One thing no one has mentioned is we don't always choose what information about us is available through Google. For example, except for my LinkedIn profile, everything public about me on the internet has been put up by someone else.

moviedoc said...


Also perhaps unmentioned is that while validity of what someone else posted about you might be questionable there's no guarantee of veracity of information one posts about oneself. Of course it's like info obtained by torture: only some of it can ever be validated.

Anonymous said...

I think that perhaps people should be more careful about what they put up online under their own names. There is, of course, a significant difference between simply googling somebody's name, and putting a great deal of research into connecting the person with an online persona.

Of course, my psychiatrist has a website. At my first appointment, she told me I should check out her website, and I told her that I already had, that it was quite interesting, and that my mother thought so as well. She said that that was good. But googling somebody's name to find professional information about them isn't the same as spending hours and days cyber-stalking them.

Usually when I post anonymously it's because I'm afraid I sound stupid.

Anonymous said...

I wish I had done an indepth search of my former psychiatrist before making my first appointment. I checked the state board website to see if there had been any action against him, but that was it. There wasn't anything there other than the fact that he didn't pay his fees on time. So, I made an appointment.

But, when I caught him in a couple of lies I started to do some research and it really creeped me out. For example, he shares the same name as another doctor. My former shrink would brag about this and that, only he was taking credit for what this other doctor did. My own shrink wasn't the one being recognized for various things as he claimed, this other guy was. Creepy.

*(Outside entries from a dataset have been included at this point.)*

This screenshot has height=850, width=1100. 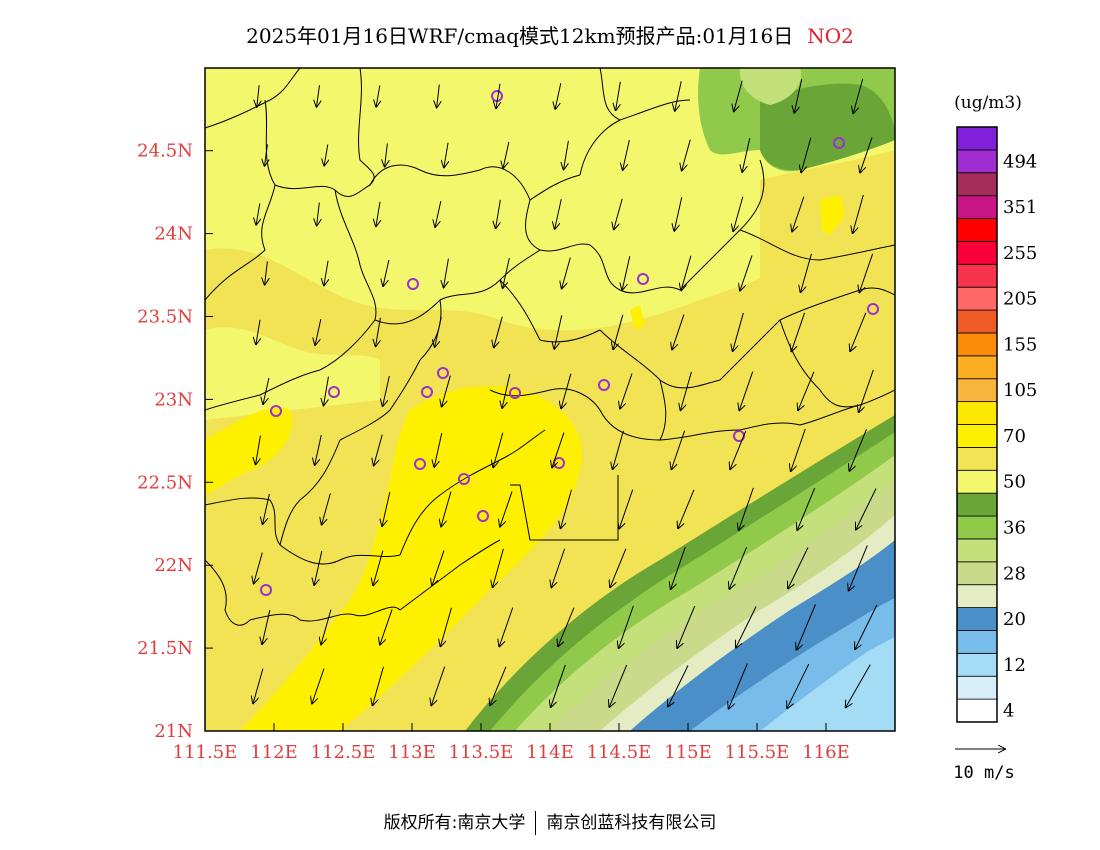 I want to click on lat-label: 23N, so click(x=174, y=400).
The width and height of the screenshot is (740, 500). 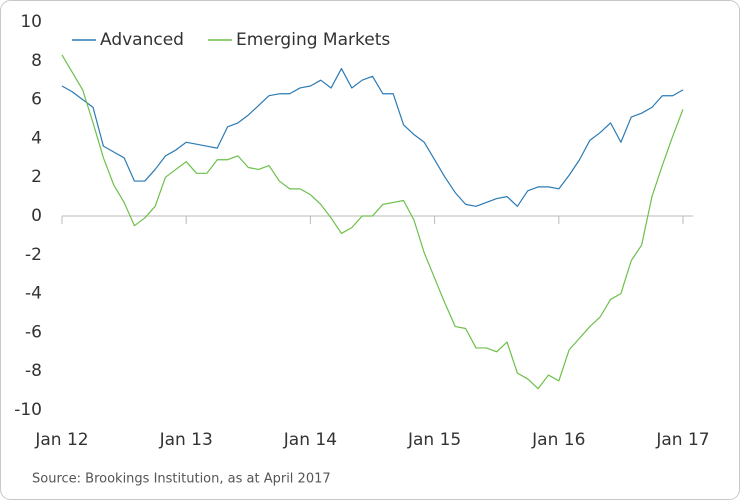 I want to click on x-tick-label: Jan 14, so click(x=310, y=440).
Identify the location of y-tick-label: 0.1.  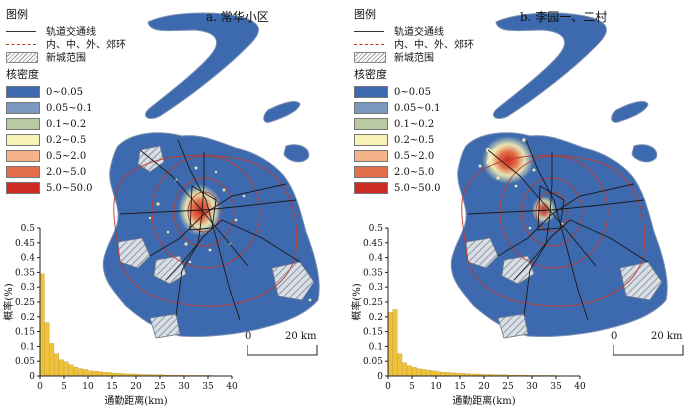
(376, 347).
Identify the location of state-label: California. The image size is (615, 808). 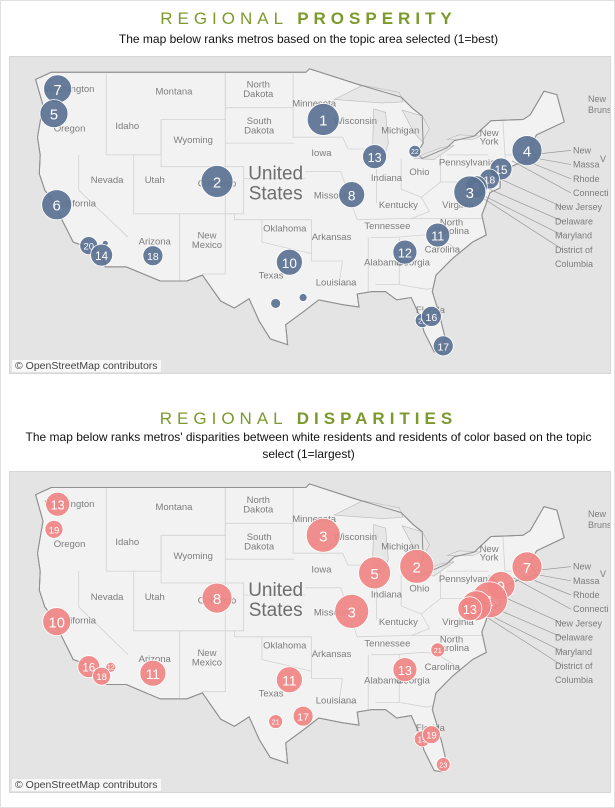
(76, 204).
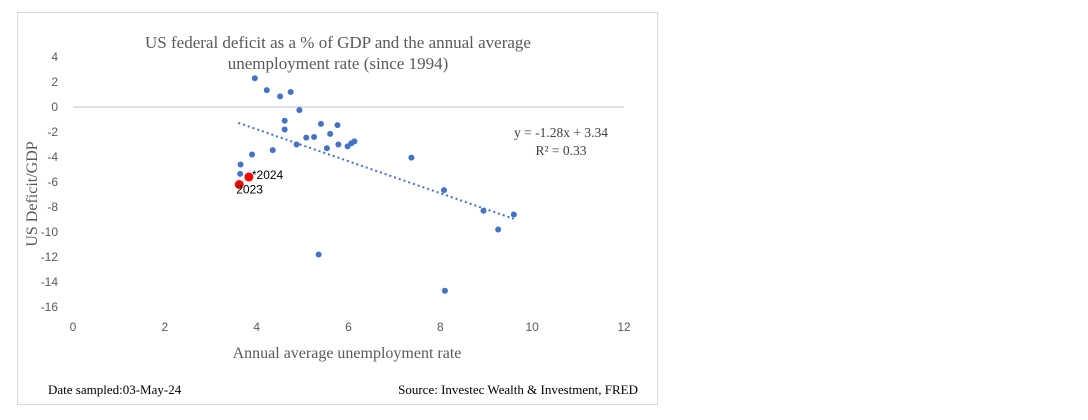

Then, there were the multiple arrests he had had. He got arrested while a psychiatrist for drunk driving, arrests for speeding (which means he probably got mouthy with the officer), etc.

Had I known all of this before walking into his office I would have saved myself a world of hurt, because I never would have made an appointment with him.

Anonymous said...

I am pretending I am sitting in your living room. ;)

So, I just googled my therapist after 6 years of being with him. It was starting to get to me. All I could visualize was his head. It was kind of a weird image to have of him. I couldn't place him anywhere in the world.

My family had tons of secrets and things unspoken. I'm trying to move away from that and have more "authentic" relationships. It seemed to makes sense that our relationship would be better if I could just ask him my questions instead of googling him. This led to my confession that I googled him.

It did not go well. He was VERY upset with me, felt I disrespected him knowing how private he is.

It just seems like a very odd outcrop of the therapeutic relationship. There you are working on relationship issues, trying to have better relationships but you can't ask questions of the person helping you. I'm still trying to wrap my head around it.